Lange war das eine Blackbox: «Erst vor rund fünf, sechs Jahren haben wir begonnen, die elektrischen Muster wirklich zu verstehen, die zu den Bewegungen der Lippen, des Kiefers und der Zunge führen und schliesslich die spezifischen Laute der einzelnen Konsonanten und Vokale in Wörtern erzeugen», sagt Edward Chang.

Mit neuen cleveren Algorithmen ist es den Forschenden nun gelungen, die Signale für die einzelnen Sprachlaute zu entschlüsseln und sie zu Wörtern und Sätzen zusammenzusetzen. Um Fehler zu verringern, laufen diese Sätze durch ein Sprachmodell.

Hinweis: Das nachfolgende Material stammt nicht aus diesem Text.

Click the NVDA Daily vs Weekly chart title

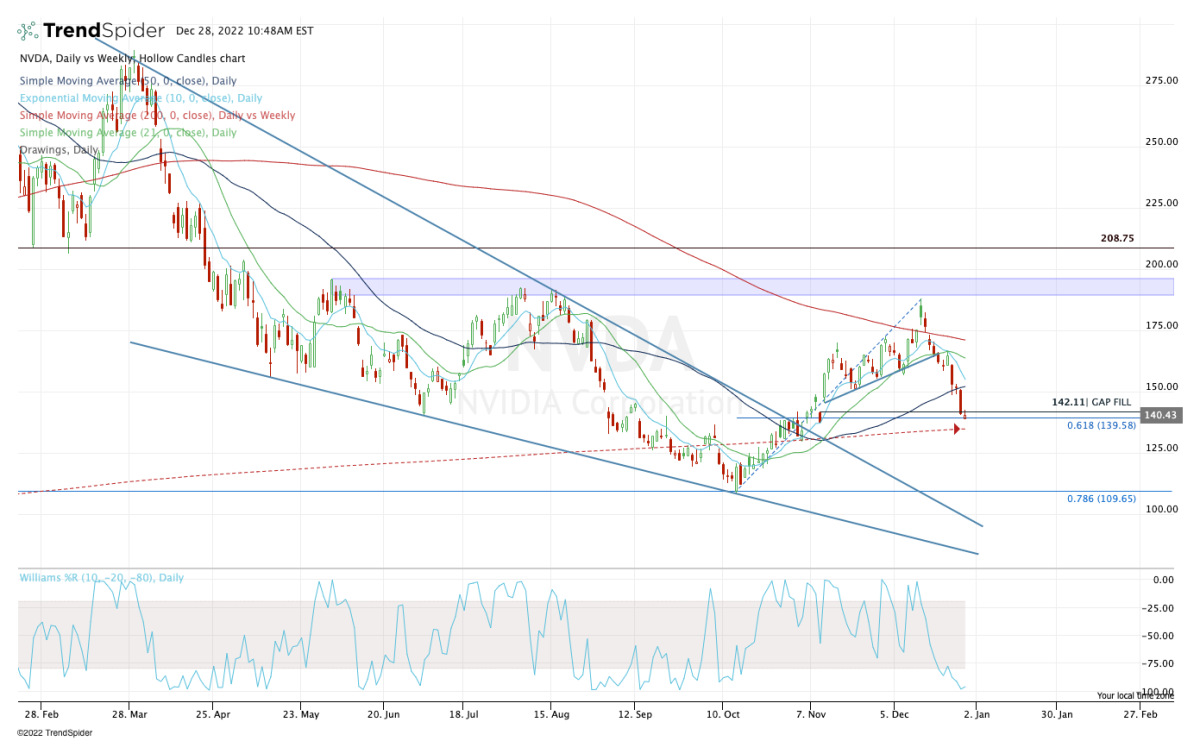pyautogui.click(x=131, y=59)
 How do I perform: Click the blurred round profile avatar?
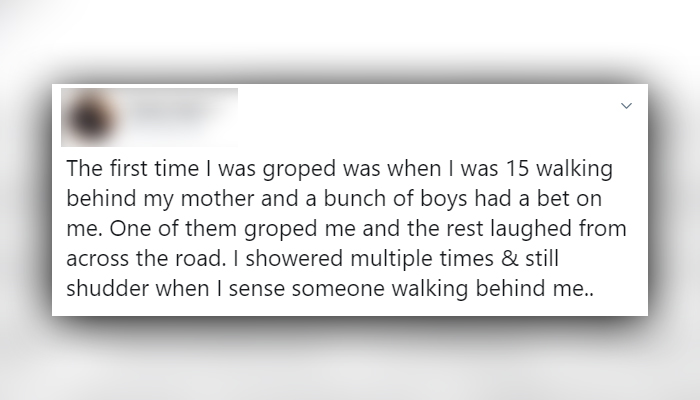point(92,118)
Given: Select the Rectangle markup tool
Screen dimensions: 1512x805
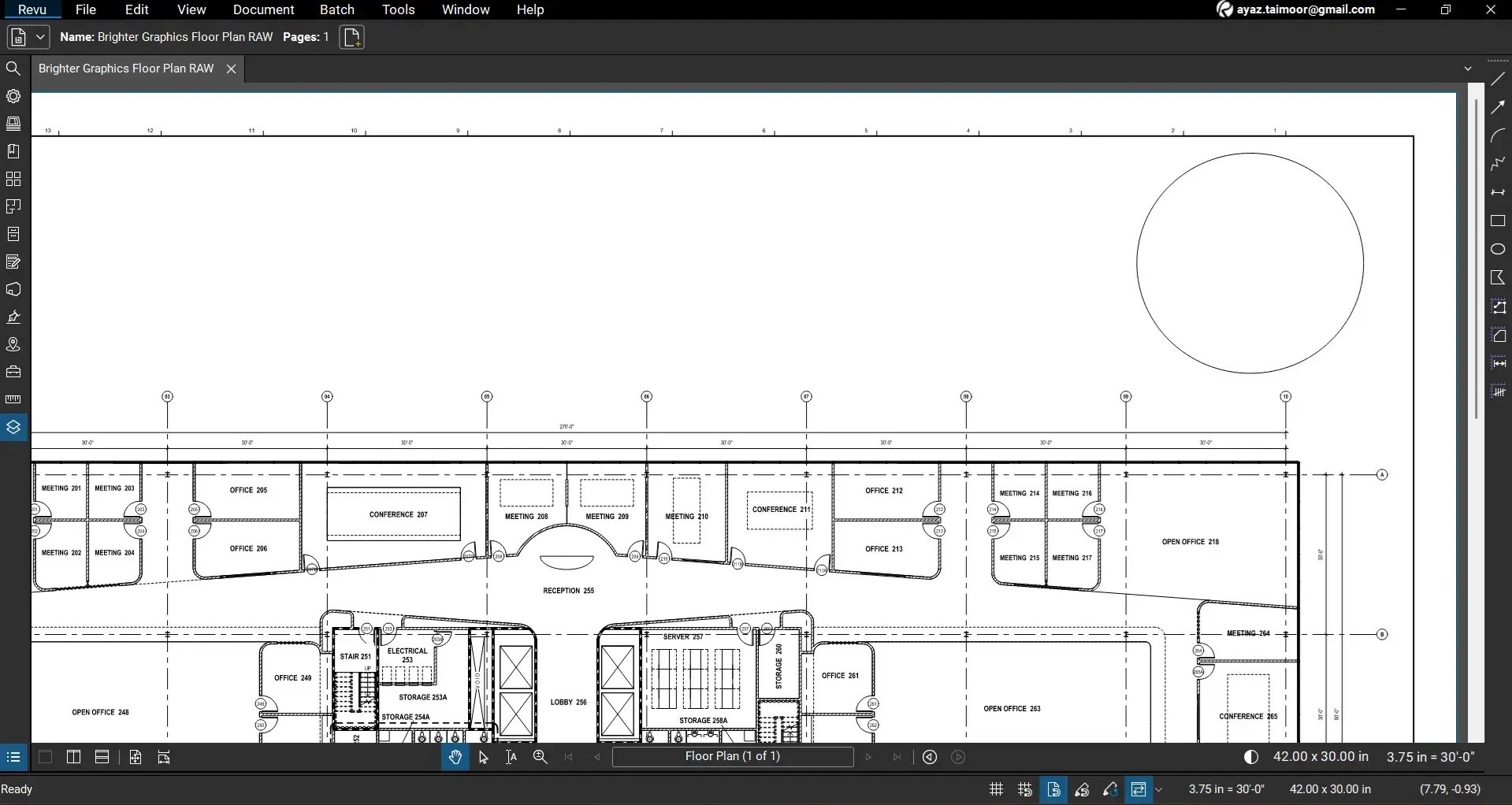Looking at the screenshot, I should (1498, 221).
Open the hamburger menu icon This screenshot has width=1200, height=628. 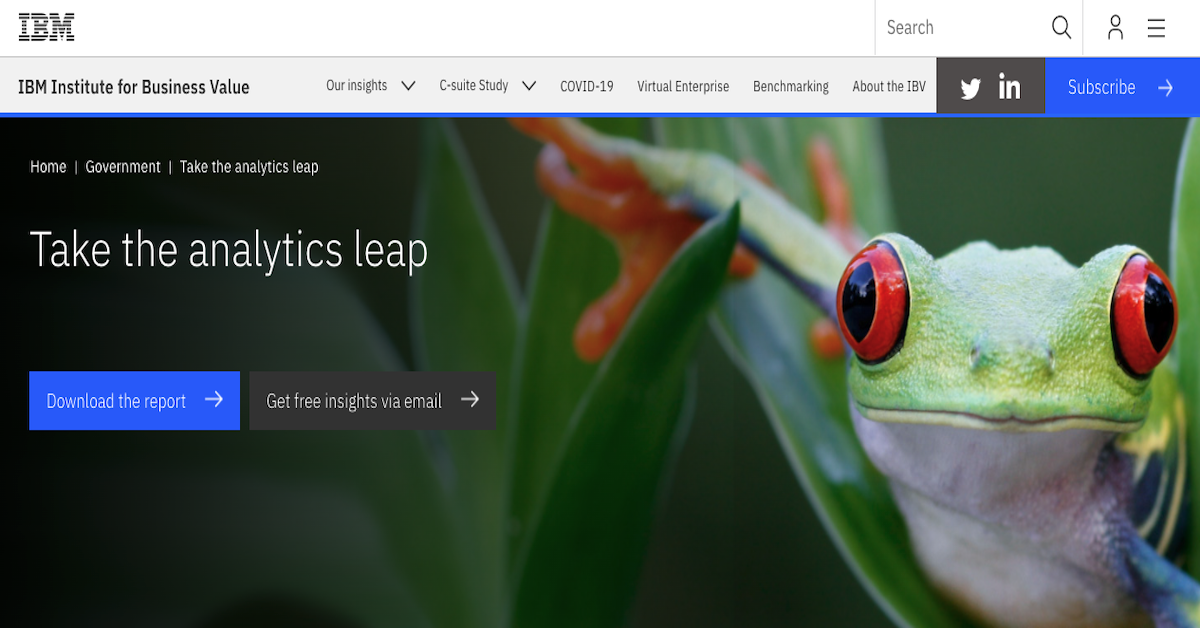coord(1156,28)
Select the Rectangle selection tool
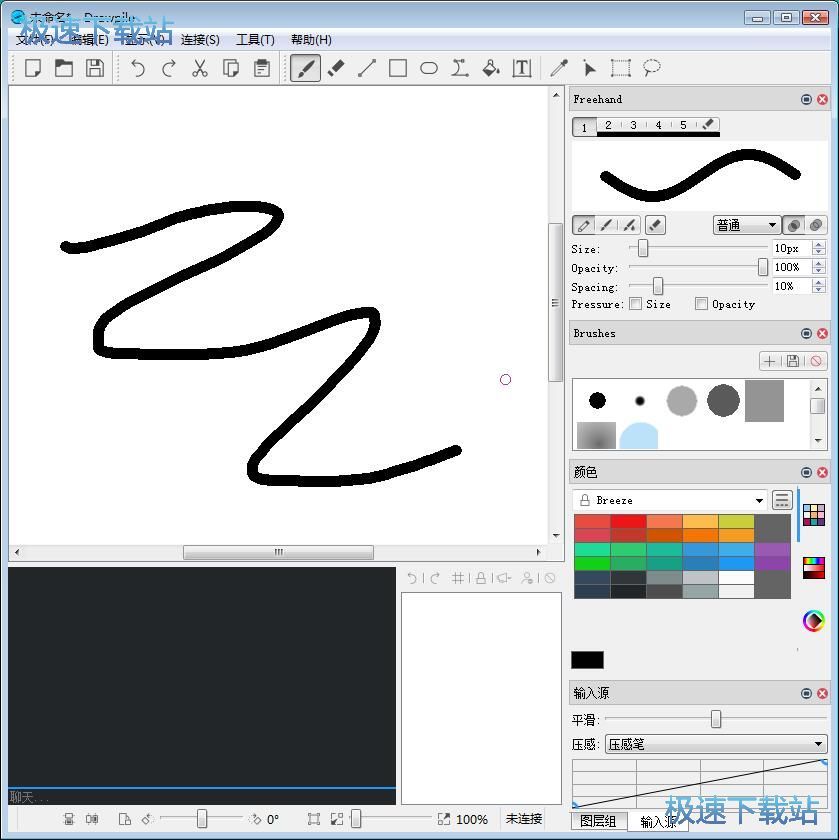The width and height of the screenshot is (839, 840). tap(619, 68)
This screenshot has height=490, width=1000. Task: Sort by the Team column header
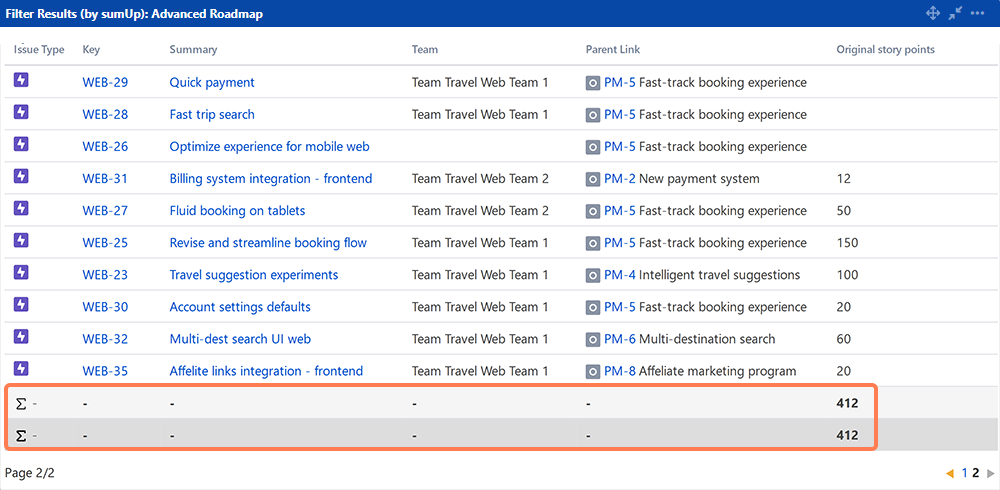click(424, 49)

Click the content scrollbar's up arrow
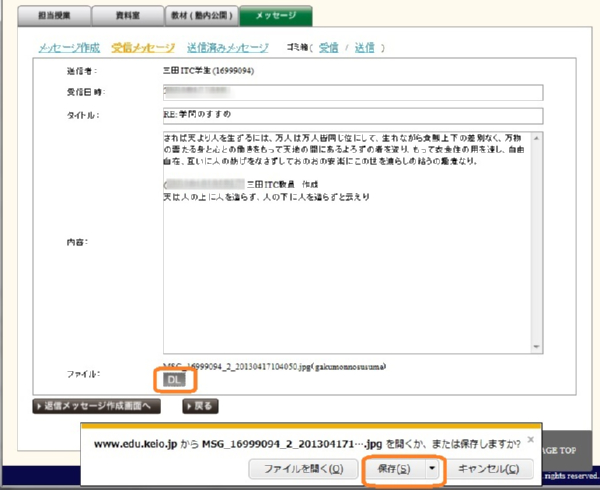(536, 138)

Es schaut, ob die daraus entstandenen Sätze Sinn machen und schlägt Alternativen vor.

Schneller als je zuvor

Das Resultat von 78 Wörtern pro Minute sei ein Meilenstein, sagt Chang. Ann spricht damit ziemlich genau halb so schnell wie ein gesunder Mensch. Doch nicht nur sie: Einer anderen Forschungsgruppe gelang zeitgleich bei einer anderen gelähmten Patientin fast das Gleiche. Die Methoden sind sehr ähnlich. Die beiden Frauen sprechen aber nicht nur schneller, auch ihr Wortschatz ist viel grösser als was bisher möglich war.

Ist das jetzt also der Durchbruch für Betroffene? Die Resultate seien sehr beeindruckend, sagt Roger Gassert, Professor für Rehabilitationstechnologie an der ETH Zürich. «Bis das so in den Alltag übertragen werden kann, gibt es aber noch sehr viele Herausforderungen».

Noch ein weiter Weg

Eine sei die Fehlerquote: Aktuell werden rund drei von vier Wörtern richtig übersetzt. Das sei noch zu wenig. Eine andere Hürde ist das Kabel, das am Kopf der Patientinnen festgeschraubt werden muss. Das sei nicht nur unpraktisch, sondern auch gefährlich, da sich die Öffnung im Schädel infizieren könne. Auch offene Fragen gelte es erst zu klären, beispielsweise wie lange die Elektroden im Gehirn ihren Job zuverlässig erledigen. Für den Heimgebrauch sei es zudem noch zu kompliziert.

Dieser Hürden sind sich auch die Forschenden der beiden Studien bewusst. Sie wollen da aber unbedingt dranbleiben, damit aus dem Laborprototyp dereinst ein medizinisches Gerät werden könnte, das gelähmten Menschen ihre Sprache zurückgibt.